I'm really not sure what they could add to make it much more realistic other than a better night sky?

Bricks
04-28-2011, 07:49 PM
What more would you expect? They tried to simulate light as well as they could in IL2 and they did the same with CoD, why would there be a massive difference? Did you want them to add all sorts of over the top special effects like most fps games do?

I'm really not sure what they could add to make it much more realistic other than a better night sky?

Not at all!

In fact, I'd rather have the exact feature, that makes a FPS different from a flightsim: The believable rendering of an atmosphere!

As you can especially see with this video, this is simply not present. Rather than a constant change of the temperature of light, it's very bright until noon, then changes within a few hours to orange/red until the sun sets.

Also the little dusk on the horizon is clearly static, does not increase or decrease with daytime. This would be a simple graphics feature that would add a lot to a flightsim.

philip.ed
04-28-2011, 07:55 PM
Dano, whilst I largely agree, the top cloud layers in CloD look little different from Il-2, and I have always found them to look quite dated by todays standards.
Many features of the game are extremely similar to Il-2, and although Il-2 is excellent, I think we were expecting many areas to be completely new. For example: objecting loading. Really, there is no excuse why buildings load up sporadically. WoP models this way, and TBH once in flight, no one is looking closely enough to monitor the complete transition. In CloD as it stands, it is extremely noticeable.
Then there's the sounds...are these the revolutionary sounds based n a 3-D sound engine that we were 'promised'?

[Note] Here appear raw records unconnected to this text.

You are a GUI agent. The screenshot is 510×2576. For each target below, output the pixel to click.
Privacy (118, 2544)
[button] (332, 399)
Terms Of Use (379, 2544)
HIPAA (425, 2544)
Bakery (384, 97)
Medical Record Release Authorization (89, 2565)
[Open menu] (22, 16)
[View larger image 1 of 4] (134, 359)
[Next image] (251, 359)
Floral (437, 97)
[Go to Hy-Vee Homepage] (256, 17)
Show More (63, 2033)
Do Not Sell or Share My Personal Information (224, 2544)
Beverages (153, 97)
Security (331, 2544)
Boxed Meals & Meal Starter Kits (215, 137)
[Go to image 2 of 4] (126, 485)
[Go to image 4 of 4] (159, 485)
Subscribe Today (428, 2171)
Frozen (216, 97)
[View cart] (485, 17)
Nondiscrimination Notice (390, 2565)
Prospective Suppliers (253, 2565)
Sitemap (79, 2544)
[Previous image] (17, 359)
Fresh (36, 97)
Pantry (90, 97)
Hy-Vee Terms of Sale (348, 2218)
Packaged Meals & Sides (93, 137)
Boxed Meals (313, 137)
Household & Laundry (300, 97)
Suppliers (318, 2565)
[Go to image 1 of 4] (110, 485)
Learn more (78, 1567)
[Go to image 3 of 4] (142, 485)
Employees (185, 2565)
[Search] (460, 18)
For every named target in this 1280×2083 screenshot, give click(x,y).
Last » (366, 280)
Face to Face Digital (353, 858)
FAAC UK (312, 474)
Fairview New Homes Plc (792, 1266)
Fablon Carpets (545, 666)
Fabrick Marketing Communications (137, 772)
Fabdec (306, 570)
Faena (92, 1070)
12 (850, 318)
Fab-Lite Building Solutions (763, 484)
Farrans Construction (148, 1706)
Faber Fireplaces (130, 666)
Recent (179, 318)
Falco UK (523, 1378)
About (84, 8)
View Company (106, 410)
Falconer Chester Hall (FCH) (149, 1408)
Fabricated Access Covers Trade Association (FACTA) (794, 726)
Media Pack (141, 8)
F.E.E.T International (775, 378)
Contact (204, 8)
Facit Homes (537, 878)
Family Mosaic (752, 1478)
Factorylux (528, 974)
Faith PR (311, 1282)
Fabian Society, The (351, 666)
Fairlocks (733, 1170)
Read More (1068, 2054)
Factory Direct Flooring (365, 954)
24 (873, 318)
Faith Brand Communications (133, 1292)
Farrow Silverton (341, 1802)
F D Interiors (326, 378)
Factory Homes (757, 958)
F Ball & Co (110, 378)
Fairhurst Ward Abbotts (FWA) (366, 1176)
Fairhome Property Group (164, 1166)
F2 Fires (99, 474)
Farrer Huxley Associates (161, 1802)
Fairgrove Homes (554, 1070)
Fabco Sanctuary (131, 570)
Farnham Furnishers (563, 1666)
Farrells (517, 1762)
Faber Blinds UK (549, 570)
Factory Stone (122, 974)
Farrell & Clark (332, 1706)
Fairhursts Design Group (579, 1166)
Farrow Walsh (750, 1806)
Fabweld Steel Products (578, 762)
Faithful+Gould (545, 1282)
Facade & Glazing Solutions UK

My main gripe, though, is where is the BoB? All of this development time, but no campaign to match BoB2?
I think that starting the engine from scratch clearly took a heck of a lot of work. Because the CloD shown in those early build shots and videos doesn't look far off from the current game.

Dano
04-28-2011, 07:58 PM
To be fair the video lost a lot of detail in compression so judging the lighting based on it will be flawed, and I have to agree about the cloud layer, though it's only noticeable really with accellerated time.